Where MMLU tests knowledge with a letter pick, HumanEval and GSM8K test whether the model can produce a correct result under executable grading. The card splits the diagram in two. On the left, HumanEval shows a Python function stub with a docstring and a blank body. The model fills in code, and pass means the unit tests succeed. On the right, GSM8K shows a short word problem about apples and friends. Pass means the final number matches the reference.
The comparison box states what each benchmark stresses. HumanEval is code generation: multi-line output that must compile and pass hidden tests. GSM8K is arithmetic plus word reasoning: the model must parse the story, compute steps, and emit one number. Both use pass@k style metrics, where k independent samples are drawn and success counts if any sample passes. That matters because a single lucky generation can succeed while the model is unreliable.

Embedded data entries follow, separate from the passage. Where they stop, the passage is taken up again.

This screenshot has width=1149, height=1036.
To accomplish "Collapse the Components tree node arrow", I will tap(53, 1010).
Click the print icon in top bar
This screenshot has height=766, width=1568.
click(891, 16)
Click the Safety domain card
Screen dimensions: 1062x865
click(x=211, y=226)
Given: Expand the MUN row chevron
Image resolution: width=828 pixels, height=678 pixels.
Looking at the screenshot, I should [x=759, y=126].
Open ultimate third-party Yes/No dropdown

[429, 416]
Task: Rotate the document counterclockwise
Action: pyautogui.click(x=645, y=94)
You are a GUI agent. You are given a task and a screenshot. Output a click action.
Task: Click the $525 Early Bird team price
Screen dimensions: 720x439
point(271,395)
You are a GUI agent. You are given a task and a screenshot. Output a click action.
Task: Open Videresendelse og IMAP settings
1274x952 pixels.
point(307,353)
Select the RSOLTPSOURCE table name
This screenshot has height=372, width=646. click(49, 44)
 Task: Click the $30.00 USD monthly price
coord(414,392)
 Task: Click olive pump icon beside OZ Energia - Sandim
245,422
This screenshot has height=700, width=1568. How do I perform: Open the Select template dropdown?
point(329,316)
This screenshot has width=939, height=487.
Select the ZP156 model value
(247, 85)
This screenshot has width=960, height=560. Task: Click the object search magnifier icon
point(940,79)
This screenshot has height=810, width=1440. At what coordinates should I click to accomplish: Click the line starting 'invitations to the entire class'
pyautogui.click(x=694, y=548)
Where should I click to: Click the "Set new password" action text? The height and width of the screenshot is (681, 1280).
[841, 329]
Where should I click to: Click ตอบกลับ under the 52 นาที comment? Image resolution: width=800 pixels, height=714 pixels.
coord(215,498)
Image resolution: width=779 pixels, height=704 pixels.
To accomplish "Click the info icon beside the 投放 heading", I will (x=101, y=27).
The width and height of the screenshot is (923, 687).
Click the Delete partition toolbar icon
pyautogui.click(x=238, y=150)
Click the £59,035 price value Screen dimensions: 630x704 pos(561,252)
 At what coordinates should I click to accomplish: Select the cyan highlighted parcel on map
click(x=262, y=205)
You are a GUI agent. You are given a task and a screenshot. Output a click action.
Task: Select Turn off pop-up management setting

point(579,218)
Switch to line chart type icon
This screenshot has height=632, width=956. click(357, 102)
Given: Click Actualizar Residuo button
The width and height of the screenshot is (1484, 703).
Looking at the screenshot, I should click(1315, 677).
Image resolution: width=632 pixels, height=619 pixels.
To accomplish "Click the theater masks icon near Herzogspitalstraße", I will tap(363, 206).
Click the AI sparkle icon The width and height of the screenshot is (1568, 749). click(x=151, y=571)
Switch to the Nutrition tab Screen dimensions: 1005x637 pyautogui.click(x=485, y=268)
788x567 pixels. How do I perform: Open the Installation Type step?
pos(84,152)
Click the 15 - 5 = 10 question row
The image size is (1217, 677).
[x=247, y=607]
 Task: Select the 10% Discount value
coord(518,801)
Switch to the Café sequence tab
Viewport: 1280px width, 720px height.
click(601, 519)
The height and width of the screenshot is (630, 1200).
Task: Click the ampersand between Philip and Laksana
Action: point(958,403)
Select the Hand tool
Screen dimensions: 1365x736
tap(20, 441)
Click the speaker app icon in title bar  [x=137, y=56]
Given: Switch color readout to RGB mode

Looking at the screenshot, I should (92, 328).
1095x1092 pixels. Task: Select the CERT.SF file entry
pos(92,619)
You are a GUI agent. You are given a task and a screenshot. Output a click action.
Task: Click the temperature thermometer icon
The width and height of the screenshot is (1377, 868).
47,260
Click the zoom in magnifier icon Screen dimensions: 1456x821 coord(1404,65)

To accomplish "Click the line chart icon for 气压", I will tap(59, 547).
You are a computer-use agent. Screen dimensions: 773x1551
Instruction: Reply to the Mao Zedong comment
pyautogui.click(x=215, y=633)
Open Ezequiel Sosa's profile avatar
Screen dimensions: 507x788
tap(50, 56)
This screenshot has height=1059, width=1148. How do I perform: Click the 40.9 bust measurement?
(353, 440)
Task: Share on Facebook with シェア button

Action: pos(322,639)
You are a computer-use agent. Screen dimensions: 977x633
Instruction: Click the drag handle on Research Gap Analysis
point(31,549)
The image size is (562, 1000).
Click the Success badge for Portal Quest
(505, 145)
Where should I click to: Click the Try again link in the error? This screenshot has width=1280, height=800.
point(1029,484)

The grading mechanism removes ambiguity that plagues open-ended evaluation. HumanEval does not ask a human whether the code looks right; it runs tests. GSM8K does not grade the reasoning chain, only the extracted answer, though wrong reasoning with a right number still passes. That makes scores easy to compare but hides partial credit and reasoning quality.
Together these benchmarks became standard complements to MMLU because they probe execution and multi-step reasoning rather than static facts. The card’s caption captures the appeal: code and math are two domains where pass/fail is unambiguous. Use them when you need a hard check that the model can act, not only recall, but read them alongside contamination checks and harder reasoning suites for a fuller picture.